Assignment:
Render everything from the line containing "The height and width of the screenshot is (360, 616)." down through the line containing "(412, 296)." as a two-column CSV with the headers instruction and location. Give one row per entry, put each field in quotation marks, replace line breaks with spaces, and omit the pictures.

Data to use:
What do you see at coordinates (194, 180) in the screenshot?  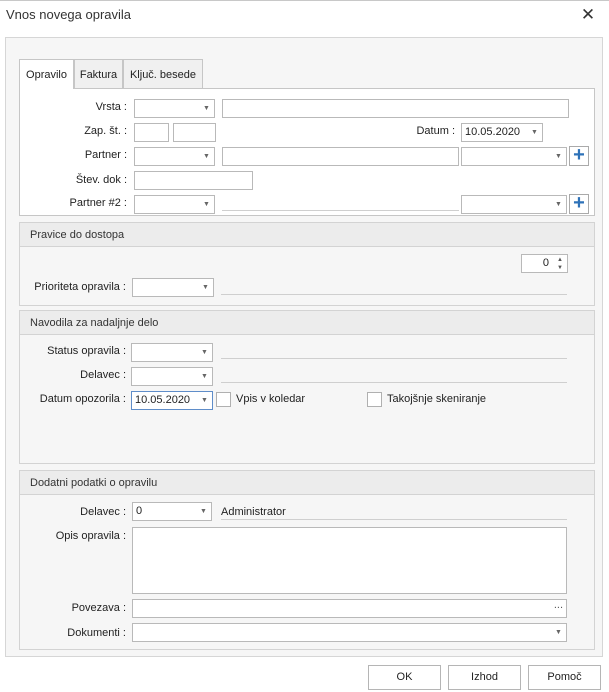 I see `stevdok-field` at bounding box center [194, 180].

--

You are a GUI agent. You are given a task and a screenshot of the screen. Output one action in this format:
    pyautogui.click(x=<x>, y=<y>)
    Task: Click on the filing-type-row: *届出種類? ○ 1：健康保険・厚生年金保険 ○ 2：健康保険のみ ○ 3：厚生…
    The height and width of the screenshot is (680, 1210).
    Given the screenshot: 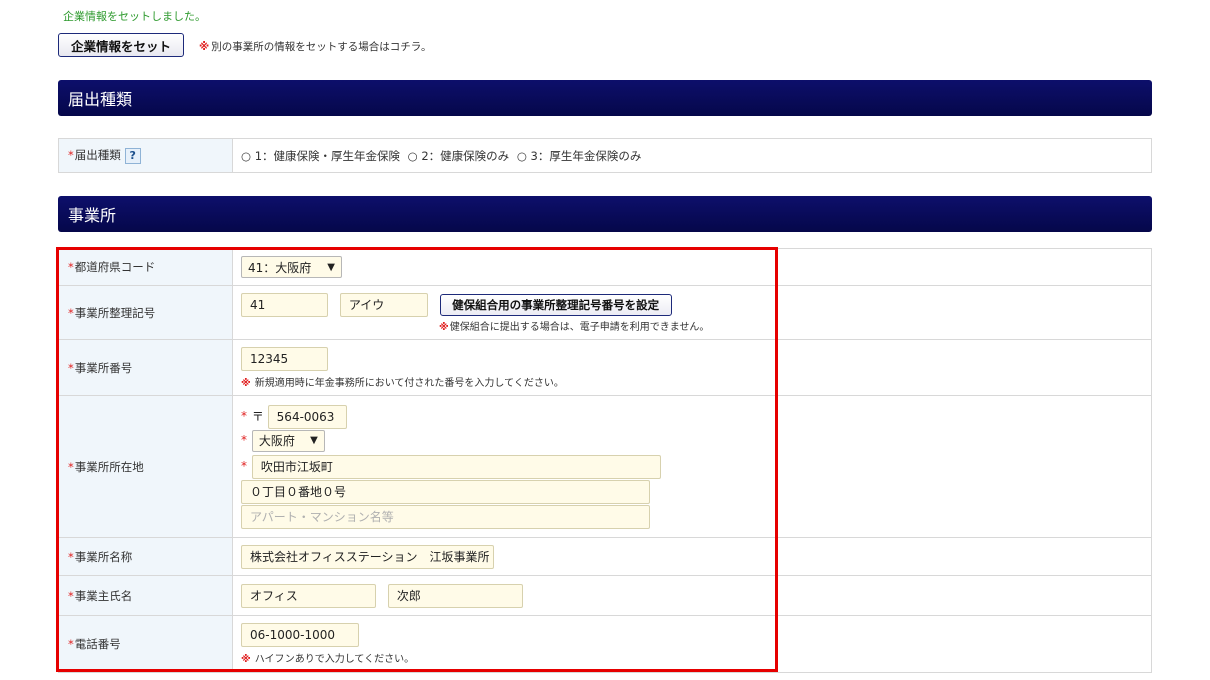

---

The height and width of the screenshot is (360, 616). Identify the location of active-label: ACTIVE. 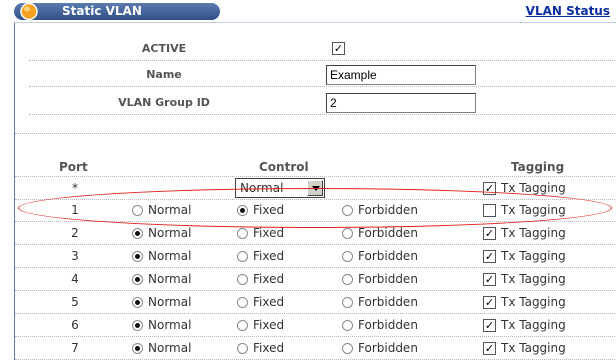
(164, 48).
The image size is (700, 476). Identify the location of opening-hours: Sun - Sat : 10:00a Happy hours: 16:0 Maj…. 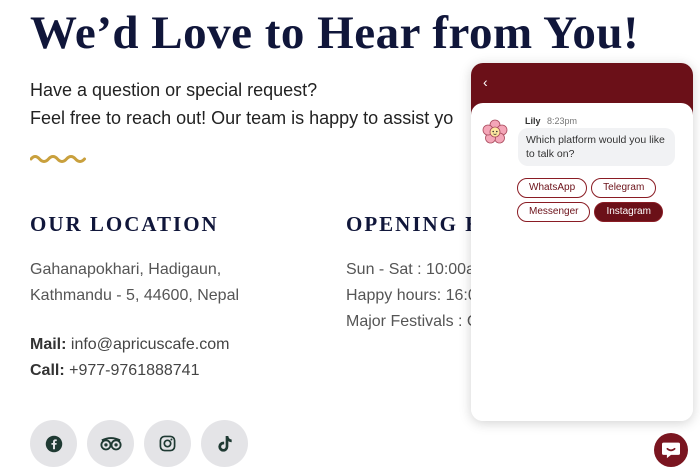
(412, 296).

Your solution:
instruction,location
"The height and width of the screenshot is (360, 616). Identify the location of active-label: ACTIVE.","(164, 48)."
"The image size is (700, 476). Identify the location of opening-hours: Sun - Sat : 10:00a Happy hours: 16:0 Maj….","(412, 296)."